Prof. Kerr notes that

[o]n its face, it’s not totally clear what it means to “defend the Constitution” and “bear true faith” to it. For example, some people support a constitutional amendment to repeal Citizens United, which would cut back on First Amendment protections. If you took the oath, are you obligated to oppose that amendment in order to faithfully defend the Constitution? Or imagine you work in a federal building and there’s a Christmas display that you think violates the Establishment Clause. Does your oath obligate you to take steps to stop the violation, and if so, what steps?

The first of these questions, especially, mirrors the dilemma faced by republicans asked to swear allegiance to the “Queen of Canada,” who must ask themselves whether this allegiance prevents them from holding on to and working to promote their reformist views.

But prof. Kerr accepts, unquestioningly so far as I can tell, that there is a truth of the matter about these questions; and, further, that this truth can be established by reference to history. Now this history is very interesting. The current wording of the oath, prof. Kerr explains, goes back to the aftermath of the Civil War, when the oath in that form was only required of former Confederate soldiers. Others could swear a more general ― though no less vague ― oath to “support” the Constitution. This seems to provide evidence for Liav Orgad’s claim, made in his excellent paper on loyalty oaths, that “the history of the oath is a history of fear,” specifically a fear of disloyalty ― a claim that I endorse and develop in my article. Only later was the obligation to take the oath to defend the Constitution extended to other federal employees, though prof. Kerr does not explain why.

Prof. Kerr concludes that this “historical context suggests” that the oath does not require federal employees

to oppose constitutional amendments or to take down questionable Christmas displays … [It] is probably best understood in its historical context as a promise to oppose political reforms outside the Constitution. You have to stay loyal to the government that is based on the Constitution, and you can’t support a rebellion or overthrow of that government.

This is more or less what the Canadian courts have concluded regarding the meaning of our citizenship oath. But, as I explain in greater detail in my other posts, and in my paper, this approach ignores the distinctive character of an oath. An oath is not a statutory command (though it is of course prescribed by statute).
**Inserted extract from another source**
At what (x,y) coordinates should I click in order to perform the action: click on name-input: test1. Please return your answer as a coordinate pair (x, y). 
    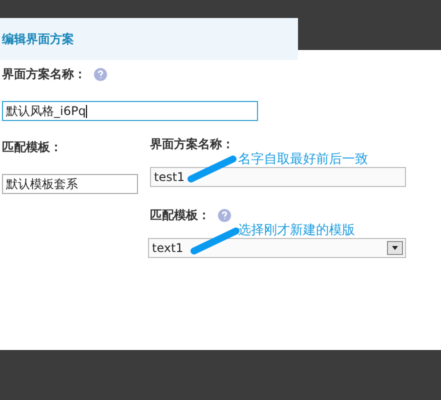
    Looking at the image, I should click on (278, 177). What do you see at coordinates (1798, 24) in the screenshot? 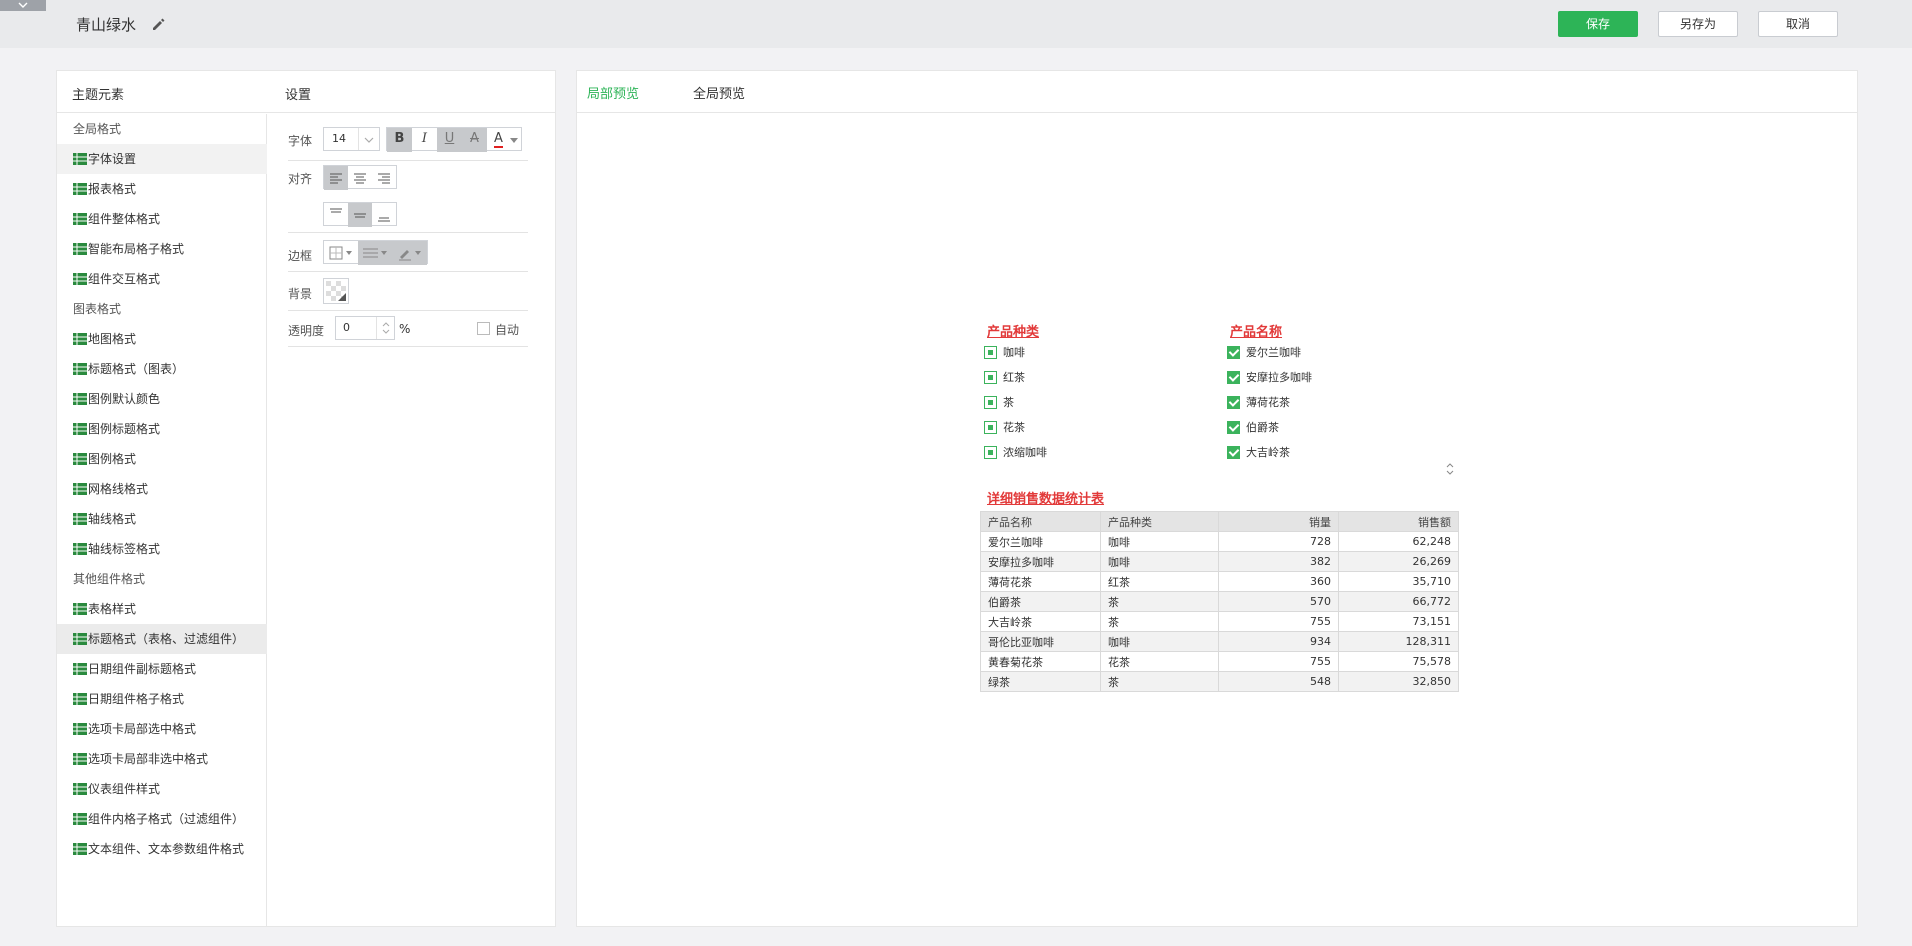
I see `cancel-button: 取消` at bounding box center [1798, 24].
It is an imposition of vague obligations, whose precise significance the oath-taker has to work out for him- or herself, as a matter of conscience. Statutes can and must be authoritatively interpreted by courts, possibly with reference to the historical context in which they were enacted. But no court, in a free society, can tell a person what his or her conscientious duty is, for conscience is an internal tribunal, not answerable to any external one. If a person wants to look to history, or to law, or to anything else, in working out the meaning, to him or her of the oath ― that is to say, his or her conscientious duties ― good and well. But that’s his or her choice, and not, in Lord Acton’s words, the “sublime prerogative assigned to states, or nations, or majorities” ― or to judges.